Une sécurité renforcée mais des menaces persistantes
Face à cette vague de violence, les organisations juives ont renforcé leurs dispositifs de sécurité : déploiement de gardes communautaires bénévoles, formation au Krav Maga, installation de systèmes de surveillance et recours à des subventions gouvernementales. Malgré ces mesures, les tentatives d’attaques ont continué, en particulier en 2024, après les événements sanglants d’octobre 2023 en Israël, qui ont ravivé les tensions mondiales.
Ainsi, ces derniers mois, plusieurs projets d’attentats ont été neutralisés à temps. En février, un homme a été arrêté alors qu’il se dirigeait vers New York après avoir menacé une synagogue de Manhattan. En janvier, un autre individu a été interpellé en Floride, armé et prêt à attaquer une organisation pro-israélienne. En décembre 2023, un projet d’attentat contre le consulat israélien à New York avait été déjoué par le FBI.
Des menaces multiples, au-delà des suprémacistes blancs
Si les suprémacistes blancs restent identifiés comme la menace principale, les autorités notent également une montée des violences provenant de mouvances islamistes radicales ou anti-Israël. En septembre 2024, un homme arrêté au Canada projetait une fusillade dans un centre juif de Brooklyn au nom de l’État islamique. En juillet, un néonazi de Géorgie, surnommé « Commandant Butcher », a été inculpé pour avoir planifié une série d’attaques, notamment l’empoisonnement d’enfants juifs.
Parmi les autres incidents récents, certains n’ont pas été classés officiellement comme antisémites, bien qu’ils aient visé des Juifs ou des lieux fortement symboliques. En 2023, Paul Kessler, un manifestant pro-Israël, a trouvé la mort dans des circonstances troubles. En 2022, un professeur a été assassiné en Arizona par un agresseur convaincu à tort qu’il était juif. Et en avril 2025, la maison du gouverneur de Pennsylvanie, Josh Shapiro, a été incendiée en pleine fête de Pessa’h. Bien que l’inculpation porte sur des faits de terrorisme, aucune mention de crime de haine n’a été retenue.
Le spectre d’une haine multiforme
Le tireur de Washington a crié « Free Palestine » en ouvrant le feu, confirmant la politisation croissante de certains actes antisémites. L’amalgame entre la critique d’Israël et la haine des Juifs semble nourrir un nouveau type de violence, plus difficile à anticiper, car nourrie autant par des idéologies extrémistes que par une rhétorique politique virulente.

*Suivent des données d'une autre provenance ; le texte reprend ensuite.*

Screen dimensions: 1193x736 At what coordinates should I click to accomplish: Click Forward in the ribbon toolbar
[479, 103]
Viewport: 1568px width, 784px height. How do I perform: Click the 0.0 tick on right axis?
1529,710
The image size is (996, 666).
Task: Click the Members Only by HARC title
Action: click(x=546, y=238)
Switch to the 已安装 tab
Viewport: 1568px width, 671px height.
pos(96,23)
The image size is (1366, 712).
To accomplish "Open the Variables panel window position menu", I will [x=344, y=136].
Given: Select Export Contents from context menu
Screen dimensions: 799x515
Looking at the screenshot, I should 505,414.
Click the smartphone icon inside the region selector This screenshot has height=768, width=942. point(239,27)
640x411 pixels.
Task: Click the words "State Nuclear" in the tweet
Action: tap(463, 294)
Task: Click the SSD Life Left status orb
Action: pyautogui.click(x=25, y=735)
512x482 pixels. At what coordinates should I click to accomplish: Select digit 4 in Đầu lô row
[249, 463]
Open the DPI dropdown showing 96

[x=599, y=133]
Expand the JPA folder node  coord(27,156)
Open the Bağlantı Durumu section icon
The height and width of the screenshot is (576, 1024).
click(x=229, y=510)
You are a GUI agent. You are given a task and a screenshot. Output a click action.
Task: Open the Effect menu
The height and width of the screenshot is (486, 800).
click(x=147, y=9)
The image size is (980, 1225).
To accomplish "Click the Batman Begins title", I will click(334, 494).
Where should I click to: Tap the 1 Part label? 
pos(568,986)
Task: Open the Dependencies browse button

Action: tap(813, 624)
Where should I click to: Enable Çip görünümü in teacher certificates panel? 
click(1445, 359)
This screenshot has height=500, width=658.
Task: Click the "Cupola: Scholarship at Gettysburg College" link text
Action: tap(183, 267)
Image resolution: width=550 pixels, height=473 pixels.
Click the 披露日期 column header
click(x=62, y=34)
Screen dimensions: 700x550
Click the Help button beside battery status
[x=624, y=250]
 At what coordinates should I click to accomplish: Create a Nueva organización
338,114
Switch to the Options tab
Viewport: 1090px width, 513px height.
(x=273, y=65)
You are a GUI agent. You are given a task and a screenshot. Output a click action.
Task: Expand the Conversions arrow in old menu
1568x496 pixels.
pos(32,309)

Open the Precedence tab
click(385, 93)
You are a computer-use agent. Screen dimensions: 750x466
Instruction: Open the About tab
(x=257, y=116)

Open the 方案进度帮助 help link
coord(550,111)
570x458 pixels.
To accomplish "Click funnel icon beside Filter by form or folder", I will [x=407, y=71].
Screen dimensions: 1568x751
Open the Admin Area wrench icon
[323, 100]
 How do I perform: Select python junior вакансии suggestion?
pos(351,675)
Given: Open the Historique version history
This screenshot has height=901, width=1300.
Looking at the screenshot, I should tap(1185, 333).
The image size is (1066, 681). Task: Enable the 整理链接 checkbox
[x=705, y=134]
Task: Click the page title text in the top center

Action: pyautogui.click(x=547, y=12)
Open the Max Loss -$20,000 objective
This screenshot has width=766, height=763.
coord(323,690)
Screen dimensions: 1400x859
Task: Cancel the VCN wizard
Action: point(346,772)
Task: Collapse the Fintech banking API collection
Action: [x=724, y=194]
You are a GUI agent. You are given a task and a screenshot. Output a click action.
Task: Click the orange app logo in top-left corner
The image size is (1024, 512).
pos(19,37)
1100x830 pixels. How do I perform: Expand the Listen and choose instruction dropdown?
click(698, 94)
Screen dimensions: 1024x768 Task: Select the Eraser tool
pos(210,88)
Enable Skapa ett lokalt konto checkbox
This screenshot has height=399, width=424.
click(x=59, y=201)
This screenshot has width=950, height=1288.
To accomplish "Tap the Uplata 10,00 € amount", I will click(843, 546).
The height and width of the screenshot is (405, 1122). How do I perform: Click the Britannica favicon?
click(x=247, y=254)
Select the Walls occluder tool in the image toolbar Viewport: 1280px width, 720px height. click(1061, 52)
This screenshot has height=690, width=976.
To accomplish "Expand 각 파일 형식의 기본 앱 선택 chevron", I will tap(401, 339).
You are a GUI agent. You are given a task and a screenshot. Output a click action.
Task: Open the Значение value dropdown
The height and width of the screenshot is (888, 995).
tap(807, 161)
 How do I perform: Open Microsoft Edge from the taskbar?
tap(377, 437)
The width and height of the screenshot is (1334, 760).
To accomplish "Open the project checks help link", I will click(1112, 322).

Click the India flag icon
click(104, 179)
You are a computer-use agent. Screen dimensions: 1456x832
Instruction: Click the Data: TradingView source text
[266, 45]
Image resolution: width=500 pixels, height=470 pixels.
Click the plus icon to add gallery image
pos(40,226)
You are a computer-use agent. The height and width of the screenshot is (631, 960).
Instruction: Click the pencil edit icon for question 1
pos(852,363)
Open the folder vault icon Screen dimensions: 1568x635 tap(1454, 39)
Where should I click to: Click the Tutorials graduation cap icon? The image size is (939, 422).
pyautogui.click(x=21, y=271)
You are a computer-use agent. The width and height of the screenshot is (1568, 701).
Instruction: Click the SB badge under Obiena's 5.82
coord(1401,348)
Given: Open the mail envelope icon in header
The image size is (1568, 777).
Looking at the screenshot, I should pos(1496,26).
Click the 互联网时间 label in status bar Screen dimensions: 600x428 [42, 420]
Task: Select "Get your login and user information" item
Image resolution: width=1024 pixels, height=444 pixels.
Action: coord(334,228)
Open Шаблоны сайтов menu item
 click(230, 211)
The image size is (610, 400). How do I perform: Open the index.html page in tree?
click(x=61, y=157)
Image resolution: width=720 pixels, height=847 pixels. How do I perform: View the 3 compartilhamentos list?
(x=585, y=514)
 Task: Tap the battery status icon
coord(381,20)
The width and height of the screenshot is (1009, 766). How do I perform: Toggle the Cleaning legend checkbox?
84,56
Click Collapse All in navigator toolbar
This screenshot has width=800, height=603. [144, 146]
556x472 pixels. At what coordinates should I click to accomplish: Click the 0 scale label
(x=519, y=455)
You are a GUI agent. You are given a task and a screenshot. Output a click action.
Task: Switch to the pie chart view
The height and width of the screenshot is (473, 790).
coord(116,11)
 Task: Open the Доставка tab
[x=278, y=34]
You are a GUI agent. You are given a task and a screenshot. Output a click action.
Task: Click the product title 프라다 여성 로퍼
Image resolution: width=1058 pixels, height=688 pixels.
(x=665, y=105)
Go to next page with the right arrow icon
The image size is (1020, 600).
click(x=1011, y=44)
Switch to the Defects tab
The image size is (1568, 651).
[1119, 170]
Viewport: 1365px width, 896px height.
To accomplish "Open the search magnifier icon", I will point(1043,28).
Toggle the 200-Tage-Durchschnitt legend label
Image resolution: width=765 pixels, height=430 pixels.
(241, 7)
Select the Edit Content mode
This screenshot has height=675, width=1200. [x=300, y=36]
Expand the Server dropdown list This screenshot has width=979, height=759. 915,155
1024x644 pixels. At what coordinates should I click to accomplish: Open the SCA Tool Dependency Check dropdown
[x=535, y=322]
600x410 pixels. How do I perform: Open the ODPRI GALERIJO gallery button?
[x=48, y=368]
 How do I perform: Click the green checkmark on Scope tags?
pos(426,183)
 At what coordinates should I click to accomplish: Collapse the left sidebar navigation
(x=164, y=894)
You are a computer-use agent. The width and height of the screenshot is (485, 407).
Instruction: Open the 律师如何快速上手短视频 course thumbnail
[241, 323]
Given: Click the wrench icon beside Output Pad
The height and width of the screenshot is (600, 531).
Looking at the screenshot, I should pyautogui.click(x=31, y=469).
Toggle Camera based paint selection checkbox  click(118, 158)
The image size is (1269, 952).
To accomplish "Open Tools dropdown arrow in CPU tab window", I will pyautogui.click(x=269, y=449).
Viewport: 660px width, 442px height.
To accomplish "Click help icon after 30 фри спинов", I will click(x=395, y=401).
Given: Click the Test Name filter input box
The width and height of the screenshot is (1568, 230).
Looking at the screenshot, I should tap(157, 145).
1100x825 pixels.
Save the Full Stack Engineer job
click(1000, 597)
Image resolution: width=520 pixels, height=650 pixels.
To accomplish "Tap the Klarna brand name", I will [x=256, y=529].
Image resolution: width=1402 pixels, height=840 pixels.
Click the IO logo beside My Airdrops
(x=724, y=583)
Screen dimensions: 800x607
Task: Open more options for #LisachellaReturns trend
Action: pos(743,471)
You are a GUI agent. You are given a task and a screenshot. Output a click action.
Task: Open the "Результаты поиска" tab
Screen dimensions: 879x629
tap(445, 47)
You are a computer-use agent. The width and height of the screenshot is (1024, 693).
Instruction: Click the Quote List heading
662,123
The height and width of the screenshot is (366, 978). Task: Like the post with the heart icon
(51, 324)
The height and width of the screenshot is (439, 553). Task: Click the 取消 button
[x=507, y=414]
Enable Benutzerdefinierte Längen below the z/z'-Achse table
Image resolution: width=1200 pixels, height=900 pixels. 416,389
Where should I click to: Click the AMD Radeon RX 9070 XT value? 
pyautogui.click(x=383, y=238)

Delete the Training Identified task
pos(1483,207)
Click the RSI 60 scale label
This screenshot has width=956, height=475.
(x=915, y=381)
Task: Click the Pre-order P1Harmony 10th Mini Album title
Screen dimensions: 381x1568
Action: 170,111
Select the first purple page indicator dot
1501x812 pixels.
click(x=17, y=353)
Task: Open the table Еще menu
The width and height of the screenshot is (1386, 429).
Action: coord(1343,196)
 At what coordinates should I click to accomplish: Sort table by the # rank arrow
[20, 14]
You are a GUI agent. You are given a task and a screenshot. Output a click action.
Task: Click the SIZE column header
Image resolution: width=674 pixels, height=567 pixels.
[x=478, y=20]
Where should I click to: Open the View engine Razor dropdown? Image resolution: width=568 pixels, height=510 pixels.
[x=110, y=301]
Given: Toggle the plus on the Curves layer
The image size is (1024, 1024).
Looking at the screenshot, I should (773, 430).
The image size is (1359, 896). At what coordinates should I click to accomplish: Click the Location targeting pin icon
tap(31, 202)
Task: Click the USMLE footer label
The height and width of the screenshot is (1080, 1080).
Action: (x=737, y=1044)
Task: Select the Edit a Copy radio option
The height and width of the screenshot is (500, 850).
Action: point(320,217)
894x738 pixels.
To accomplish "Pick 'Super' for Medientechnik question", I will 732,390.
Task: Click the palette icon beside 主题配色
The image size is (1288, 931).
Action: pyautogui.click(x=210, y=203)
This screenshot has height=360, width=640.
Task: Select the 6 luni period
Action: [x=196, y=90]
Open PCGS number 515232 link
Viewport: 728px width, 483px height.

Face à cette menace évolutive, les responsables communautaires et les forces de l’ordre restent sur le qui-vive. L’enjeu est désormais d’anticiper des attaques menées par des individus isolés, radicalisés en ligne ou motivés par des discours extrêmes, souvent à la frontière entre idéologie politique et haine religieuse.
L’attaque de Washington n’est donc pas un acte isolé, mais l’aboutissement inquiétant d’une tendance déjà bien amorcée. Les prochaines semaines diront si cet attentat marque un tournant durable dans la sécurité des Juifs américains ou s’il reste un drame isolé dans une chronologie déjà bien remplie.